Stored entries:
● ● ● ●

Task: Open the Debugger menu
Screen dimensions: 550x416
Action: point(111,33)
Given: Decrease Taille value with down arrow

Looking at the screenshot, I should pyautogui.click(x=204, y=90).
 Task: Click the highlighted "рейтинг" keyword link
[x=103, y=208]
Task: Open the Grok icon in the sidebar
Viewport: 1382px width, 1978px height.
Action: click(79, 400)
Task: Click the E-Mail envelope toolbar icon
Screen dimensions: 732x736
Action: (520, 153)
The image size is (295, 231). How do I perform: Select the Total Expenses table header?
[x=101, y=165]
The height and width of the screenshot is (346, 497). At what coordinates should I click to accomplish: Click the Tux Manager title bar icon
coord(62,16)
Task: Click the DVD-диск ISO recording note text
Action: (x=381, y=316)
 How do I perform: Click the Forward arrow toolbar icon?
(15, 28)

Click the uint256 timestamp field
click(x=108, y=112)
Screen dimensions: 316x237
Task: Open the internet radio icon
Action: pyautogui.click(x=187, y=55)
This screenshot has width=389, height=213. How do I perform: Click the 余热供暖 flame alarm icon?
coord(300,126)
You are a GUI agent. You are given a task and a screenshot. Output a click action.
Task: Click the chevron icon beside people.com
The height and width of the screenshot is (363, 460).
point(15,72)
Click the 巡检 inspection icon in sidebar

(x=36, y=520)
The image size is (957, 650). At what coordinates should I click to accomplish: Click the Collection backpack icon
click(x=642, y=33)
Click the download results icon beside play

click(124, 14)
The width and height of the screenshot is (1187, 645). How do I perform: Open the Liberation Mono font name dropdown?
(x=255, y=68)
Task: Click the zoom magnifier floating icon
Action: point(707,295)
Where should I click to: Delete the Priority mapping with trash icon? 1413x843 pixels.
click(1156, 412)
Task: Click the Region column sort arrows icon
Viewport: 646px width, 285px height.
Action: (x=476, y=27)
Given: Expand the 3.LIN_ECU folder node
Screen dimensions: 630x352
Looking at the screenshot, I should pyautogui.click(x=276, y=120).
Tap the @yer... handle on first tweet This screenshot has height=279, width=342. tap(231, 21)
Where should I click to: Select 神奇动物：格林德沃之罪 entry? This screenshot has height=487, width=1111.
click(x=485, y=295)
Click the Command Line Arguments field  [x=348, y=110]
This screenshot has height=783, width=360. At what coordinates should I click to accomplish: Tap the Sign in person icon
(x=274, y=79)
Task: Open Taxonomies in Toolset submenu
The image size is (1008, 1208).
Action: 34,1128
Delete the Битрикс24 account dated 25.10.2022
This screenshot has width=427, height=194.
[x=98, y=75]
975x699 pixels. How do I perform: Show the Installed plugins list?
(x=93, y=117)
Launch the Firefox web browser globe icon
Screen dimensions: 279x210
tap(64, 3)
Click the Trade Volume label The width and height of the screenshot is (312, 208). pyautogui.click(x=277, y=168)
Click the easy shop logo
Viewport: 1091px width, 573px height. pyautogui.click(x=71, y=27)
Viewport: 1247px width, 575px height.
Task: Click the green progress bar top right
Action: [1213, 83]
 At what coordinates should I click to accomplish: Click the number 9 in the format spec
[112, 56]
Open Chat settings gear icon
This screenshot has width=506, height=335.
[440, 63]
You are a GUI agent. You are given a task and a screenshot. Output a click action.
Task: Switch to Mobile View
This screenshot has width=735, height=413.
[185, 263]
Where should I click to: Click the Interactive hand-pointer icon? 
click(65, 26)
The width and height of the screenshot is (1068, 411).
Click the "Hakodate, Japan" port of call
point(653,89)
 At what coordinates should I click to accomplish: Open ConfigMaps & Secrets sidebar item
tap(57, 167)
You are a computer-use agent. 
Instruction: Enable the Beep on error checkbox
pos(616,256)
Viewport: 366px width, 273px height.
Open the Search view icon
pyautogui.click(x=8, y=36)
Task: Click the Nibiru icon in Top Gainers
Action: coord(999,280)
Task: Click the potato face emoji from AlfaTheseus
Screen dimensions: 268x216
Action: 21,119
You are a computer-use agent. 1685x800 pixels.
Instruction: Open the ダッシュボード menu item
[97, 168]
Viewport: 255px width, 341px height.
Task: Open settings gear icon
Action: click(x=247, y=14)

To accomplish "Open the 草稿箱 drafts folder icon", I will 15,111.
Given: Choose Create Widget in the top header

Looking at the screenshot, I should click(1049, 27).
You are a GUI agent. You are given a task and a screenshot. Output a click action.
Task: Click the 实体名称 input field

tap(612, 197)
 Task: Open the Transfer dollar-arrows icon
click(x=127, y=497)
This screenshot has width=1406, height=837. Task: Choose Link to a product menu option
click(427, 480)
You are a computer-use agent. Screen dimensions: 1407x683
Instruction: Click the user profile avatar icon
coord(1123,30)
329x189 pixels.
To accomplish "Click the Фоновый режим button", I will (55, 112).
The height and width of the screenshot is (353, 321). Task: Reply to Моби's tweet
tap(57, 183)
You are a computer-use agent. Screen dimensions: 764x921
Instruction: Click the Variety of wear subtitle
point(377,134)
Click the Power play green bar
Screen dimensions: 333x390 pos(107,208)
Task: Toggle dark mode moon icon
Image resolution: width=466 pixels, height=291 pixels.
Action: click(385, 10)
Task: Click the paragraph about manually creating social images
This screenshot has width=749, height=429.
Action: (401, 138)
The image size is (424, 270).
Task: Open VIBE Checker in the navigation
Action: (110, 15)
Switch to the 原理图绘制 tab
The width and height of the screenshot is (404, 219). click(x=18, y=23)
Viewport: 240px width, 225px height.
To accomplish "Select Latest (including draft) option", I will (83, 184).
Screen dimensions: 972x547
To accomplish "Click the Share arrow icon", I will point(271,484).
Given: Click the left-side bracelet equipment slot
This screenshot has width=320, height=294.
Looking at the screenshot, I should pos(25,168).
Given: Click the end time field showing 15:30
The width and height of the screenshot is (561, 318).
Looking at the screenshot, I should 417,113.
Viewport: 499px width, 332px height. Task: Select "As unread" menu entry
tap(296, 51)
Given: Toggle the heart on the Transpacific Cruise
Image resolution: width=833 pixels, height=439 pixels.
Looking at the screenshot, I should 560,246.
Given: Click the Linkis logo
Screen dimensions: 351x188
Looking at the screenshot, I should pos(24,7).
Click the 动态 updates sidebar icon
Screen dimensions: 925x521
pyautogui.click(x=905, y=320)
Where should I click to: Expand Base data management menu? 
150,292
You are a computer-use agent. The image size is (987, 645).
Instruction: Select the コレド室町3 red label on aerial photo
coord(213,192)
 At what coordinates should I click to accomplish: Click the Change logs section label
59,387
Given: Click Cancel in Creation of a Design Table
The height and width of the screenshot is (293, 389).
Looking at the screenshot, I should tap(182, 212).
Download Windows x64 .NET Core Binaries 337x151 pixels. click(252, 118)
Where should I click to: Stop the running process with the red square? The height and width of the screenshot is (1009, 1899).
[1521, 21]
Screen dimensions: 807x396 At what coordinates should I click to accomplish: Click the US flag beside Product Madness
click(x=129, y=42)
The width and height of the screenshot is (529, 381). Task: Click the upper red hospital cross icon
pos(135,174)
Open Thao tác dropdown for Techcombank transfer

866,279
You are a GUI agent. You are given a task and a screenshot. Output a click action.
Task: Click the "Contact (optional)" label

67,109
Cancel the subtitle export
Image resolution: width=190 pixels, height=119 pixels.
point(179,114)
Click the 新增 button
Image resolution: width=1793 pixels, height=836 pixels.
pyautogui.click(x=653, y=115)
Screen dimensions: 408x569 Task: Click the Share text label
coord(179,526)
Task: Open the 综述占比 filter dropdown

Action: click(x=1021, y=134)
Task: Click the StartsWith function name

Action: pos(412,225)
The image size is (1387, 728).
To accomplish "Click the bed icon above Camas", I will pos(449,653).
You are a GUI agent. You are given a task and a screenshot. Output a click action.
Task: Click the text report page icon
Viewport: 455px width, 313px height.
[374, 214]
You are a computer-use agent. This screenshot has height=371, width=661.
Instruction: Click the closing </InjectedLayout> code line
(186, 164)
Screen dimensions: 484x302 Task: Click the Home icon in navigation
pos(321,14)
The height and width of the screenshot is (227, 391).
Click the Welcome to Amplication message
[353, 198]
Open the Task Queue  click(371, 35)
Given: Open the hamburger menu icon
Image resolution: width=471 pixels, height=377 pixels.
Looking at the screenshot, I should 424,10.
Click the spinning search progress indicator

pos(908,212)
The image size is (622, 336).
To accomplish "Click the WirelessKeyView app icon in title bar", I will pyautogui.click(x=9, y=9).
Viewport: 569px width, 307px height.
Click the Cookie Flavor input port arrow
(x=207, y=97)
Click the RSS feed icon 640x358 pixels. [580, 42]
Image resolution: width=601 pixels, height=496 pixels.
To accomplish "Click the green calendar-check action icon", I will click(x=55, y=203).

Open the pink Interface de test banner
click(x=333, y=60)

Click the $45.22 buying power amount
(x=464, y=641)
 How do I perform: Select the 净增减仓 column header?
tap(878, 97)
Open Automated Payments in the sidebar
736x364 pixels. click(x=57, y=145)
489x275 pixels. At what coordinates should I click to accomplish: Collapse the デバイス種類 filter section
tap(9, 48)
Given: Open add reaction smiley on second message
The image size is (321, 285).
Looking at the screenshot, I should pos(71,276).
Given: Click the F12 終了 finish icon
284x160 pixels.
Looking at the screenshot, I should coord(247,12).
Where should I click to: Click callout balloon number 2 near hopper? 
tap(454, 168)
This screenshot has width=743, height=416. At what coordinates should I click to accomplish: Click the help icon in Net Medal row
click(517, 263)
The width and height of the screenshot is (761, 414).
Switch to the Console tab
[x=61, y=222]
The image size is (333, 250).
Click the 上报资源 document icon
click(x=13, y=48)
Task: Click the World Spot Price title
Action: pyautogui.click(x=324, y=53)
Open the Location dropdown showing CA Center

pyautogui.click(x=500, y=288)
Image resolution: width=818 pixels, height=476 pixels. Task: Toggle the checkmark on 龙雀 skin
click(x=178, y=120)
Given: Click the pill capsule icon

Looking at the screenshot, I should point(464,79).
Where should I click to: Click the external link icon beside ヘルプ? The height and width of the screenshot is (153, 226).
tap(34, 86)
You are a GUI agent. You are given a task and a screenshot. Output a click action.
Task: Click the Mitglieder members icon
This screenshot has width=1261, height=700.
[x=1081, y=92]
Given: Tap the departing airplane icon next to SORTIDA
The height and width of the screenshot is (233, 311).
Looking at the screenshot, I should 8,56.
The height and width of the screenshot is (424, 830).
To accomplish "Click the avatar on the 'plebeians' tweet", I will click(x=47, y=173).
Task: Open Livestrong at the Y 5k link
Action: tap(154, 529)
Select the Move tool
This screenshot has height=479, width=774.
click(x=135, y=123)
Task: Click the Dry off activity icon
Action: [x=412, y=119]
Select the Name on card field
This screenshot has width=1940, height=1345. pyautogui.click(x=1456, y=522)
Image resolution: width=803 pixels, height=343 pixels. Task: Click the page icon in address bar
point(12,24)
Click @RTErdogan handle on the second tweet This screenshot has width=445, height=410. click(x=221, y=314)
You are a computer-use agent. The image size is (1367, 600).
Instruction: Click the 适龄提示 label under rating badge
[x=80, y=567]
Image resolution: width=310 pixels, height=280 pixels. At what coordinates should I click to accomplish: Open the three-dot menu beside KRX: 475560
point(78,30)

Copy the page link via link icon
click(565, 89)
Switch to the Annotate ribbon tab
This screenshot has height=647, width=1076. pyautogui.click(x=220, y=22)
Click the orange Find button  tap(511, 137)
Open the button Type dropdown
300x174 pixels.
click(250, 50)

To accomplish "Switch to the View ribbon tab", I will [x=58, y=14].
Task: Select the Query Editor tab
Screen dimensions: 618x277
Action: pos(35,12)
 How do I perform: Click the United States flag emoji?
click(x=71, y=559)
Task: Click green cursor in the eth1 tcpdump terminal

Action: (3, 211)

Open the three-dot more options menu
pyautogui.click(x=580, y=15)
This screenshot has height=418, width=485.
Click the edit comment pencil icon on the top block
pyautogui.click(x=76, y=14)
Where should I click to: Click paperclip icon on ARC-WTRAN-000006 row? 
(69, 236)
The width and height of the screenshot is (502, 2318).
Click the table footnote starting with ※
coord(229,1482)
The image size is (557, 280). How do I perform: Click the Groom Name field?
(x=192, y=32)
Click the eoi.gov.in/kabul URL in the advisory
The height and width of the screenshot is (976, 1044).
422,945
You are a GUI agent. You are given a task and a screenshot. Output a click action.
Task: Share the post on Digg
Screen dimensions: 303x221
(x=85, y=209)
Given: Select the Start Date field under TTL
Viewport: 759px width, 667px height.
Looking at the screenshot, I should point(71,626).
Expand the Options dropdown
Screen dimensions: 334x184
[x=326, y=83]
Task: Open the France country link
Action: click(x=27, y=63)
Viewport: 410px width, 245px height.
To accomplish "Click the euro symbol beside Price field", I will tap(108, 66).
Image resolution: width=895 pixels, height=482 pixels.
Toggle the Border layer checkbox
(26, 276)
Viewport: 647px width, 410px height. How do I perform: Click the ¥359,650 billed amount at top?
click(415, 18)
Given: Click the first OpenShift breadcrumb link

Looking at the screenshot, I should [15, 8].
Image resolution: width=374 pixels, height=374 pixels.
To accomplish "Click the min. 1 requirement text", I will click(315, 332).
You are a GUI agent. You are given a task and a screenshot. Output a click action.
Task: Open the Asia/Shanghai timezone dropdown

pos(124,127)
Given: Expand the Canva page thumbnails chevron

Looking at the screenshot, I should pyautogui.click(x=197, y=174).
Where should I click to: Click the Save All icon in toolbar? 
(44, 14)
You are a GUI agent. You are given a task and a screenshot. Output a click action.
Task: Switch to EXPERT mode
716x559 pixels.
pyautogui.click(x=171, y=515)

● ● ● ●

=== Brief ===
Whenever the string "handle" turns up in a line of the data, copy that line.

=== Answer box ===
Tap the @yer... handle on first tweet This screenshot has height=279, width=342. tap(231, 21)
Click @RTErdogan handle on the second tweet This screenshot has width=445, height=410. click(x=221, y=314)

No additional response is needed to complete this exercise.